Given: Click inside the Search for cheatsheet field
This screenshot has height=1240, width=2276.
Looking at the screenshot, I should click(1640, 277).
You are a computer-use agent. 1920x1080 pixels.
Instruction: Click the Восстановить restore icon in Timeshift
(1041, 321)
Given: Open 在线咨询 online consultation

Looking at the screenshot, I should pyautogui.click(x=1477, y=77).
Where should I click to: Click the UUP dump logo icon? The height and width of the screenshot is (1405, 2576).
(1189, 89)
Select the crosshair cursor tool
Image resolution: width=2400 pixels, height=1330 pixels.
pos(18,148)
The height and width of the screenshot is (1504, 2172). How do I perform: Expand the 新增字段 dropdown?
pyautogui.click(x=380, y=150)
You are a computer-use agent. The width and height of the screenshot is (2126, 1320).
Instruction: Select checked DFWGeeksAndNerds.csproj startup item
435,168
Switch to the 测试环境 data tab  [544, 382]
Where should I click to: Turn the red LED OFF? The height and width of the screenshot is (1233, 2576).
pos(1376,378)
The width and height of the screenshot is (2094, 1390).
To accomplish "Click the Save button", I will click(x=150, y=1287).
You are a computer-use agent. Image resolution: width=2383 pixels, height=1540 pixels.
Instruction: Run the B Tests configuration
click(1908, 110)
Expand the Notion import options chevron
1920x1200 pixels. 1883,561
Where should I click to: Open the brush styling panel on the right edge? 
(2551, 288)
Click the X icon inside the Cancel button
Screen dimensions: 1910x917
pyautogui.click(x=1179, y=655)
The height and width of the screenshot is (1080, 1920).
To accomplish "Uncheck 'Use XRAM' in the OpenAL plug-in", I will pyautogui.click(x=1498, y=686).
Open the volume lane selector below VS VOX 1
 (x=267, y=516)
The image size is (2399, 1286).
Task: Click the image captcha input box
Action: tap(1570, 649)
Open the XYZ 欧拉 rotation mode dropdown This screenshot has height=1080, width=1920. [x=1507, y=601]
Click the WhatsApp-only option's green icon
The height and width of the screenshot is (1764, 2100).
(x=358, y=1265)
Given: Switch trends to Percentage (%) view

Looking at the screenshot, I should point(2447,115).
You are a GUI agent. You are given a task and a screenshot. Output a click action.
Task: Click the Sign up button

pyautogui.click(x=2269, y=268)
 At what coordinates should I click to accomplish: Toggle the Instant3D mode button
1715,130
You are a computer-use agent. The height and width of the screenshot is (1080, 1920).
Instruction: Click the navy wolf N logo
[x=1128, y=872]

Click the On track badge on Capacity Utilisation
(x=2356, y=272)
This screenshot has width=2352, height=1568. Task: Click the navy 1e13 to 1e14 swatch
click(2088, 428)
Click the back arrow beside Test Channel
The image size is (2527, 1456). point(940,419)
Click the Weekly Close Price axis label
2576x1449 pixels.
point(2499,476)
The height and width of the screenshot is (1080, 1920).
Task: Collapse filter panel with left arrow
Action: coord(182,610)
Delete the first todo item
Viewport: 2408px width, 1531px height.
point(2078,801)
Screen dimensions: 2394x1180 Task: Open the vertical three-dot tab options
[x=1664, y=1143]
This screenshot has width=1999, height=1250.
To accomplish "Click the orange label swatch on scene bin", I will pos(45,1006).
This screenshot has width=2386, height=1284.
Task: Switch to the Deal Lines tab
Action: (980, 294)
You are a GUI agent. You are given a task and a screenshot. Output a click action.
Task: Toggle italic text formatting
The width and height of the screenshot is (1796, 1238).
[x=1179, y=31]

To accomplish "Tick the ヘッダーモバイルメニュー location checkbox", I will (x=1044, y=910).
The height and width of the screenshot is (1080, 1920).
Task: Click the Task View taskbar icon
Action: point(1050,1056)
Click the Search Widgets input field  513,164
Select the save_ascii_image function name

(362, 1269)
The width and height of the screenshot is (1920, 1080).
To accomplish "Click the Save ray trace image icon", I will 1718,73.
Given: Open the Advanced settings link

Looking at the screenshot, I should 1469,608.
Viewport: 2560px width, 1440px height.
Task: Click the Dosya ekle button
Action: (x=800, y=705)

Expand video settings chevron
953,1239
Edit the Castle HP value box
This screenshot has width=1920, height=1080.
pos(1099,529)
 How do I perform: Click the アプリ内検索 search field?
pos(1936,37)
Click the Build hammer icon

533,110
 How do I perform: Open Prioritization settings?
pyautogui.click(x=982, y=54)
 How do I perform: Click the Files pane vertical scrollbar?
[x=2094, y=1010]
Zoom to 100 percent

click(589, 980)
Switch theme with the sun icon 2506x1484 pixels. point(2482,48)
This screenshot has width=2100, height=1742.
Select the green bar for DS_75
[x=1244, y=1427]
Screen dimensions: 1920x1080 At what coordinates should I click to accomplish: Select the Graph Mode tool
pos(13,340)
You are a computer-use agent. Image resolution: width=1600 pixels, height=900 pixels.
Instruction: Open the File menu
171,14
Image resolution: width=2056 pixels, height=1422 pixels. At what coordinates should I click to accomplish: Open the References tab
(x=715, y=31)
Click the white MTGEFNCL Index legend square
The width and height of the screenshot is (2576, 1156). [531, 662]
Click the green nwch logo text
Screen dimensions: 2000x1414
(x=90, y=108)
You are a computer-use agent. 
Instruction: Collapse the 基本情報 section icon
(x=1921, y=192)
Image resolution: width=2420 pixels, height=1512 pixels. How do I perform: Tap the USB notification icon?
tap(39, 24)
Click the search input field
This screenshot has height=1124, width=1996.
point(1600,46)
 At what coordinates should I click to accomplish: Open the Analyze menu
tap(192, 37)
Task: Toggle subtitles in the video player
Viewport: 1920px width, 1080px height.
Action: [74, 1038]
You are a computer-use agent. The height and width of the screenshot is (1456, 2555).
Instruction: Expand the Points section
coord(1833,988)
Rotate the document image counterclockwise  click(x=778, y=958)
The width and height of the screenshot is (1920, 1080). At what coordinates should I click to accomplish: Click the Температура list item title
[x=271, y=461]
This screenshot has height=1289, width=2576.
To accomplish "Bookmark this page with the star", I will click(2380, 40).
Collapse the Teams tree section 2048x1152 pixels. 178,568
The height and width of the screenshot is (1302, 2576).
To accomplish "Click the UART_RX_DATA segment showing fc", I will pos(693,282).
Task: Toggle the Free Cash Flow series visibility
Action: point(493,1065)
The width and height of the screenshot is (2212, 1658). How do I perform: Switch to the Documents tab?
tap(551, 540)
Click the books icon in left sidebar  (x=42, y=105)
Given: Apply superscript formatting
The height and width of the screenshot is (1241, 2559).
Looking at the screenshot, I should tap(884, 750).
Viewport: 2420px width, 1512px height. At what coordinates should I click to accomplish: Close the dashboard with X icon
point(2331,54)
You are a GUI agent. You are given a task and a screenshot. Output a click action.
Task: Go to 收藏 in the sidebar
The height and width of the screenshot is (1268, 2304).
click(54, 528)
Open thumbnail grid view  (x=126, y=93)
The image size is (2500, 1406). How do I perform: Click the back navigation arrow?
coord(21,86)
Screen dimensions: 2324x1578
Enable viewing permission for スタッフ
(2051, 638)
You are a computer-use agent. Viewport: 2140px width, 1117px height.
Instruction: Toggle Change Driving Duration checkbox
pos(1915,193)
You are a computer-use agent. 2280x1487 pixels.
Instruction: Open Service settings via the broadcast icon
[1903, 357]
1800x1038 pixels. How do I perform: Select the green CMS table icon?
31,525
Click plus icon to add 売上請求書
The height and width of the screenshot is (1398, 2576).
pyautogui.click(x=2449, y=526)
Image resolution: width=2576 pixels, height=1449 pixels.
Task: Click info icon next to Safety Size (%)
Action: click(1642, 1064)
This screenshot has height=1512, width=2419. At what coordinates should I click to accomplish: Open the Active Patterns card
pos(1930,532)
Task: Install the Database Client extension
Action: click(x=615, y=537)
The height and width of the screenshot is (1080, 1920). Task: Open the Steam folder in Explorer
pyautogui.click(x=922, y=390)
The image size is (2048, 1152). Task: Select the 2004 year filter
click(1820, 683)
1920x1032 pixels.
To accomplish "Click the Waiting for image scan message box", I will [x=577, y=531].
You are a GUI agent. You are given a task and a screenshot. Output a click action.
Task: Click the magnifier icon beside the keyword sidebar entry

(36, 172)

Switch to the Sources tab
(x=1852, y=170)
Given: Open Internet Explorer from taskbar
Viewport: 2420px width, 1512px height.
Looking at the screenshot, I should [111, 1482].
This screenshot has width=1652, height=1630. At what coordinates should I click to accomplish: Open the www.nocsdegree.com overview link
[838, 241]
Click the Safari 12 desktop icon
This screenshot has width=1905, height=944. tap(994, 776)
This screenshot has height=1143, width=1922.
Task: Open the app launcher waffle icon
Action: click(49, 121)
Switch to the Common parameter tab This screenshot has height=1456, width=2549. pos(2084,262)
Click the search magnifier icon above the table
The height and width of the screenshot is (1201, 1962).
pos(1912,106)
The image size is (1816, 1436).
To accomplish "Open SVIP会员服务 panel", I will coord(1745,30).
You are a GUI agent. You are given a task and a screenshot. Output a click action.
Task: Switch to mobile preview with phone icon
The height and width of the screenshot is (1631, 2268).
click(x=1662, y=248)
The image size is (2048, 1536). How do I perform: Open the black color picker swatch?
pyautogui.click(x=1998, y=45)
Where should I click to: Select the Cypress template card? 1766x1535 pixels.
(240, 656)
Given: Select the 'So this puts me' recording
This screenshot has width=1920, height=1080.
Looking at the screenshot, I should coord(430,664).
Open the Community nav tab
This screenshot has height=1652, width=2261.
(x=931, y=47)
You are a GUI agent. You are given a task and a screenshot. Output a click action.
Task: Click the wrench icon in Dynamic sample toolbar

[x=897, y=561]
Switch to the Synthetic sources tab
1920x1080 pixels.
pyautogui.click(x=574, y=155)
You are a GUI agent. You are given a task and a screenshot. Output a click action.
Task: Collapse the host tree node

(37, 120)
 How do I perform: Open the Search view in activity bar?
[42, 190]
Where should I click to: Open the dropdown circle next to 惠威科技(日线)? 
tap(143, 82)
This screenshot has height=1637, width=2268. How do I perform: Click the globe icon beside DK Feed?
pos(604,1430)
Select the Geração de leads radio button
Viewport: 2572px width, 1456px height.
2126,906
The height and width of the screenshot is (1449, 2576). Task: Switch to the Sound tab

* * *

_Work instructions:_ Look above for the line with "The height and width of the screenshot is (1302, 2576)." and the line with "Task: Go to 收藏 in the sidebar", and reproduce exactly those two lines plus every line between, nothing more.

_Result of this exercise:_
The height and width of the screenshot is (1302, 2576).
To accomplish "Click the UART_RX_DATA segment showing fc", I will pos(693,282).
Task: Toggle the Free Cash Flow series visibility
Action: point(493,1065)
The width and height of the screenshot is (2212, 1658). How do I perform: Switch to the Documents tab?
tap(551, 540)
Click the books icon in left sidebar  (x=42, y=105)
Given: Apply superscript formatting
The height and width of the screenshot is (1241, 2559).
Looking at the screenshot, I should tap(884, 750).
Viewport: 2420px width, 1512px height. At what coordinates should I click to accomplish: Close the dashboard with X icon
point(2331,54)
You are a GUI agent. You are given a task and a screenshot. Output a click action.
Task: Go to 收藏 in the sidebar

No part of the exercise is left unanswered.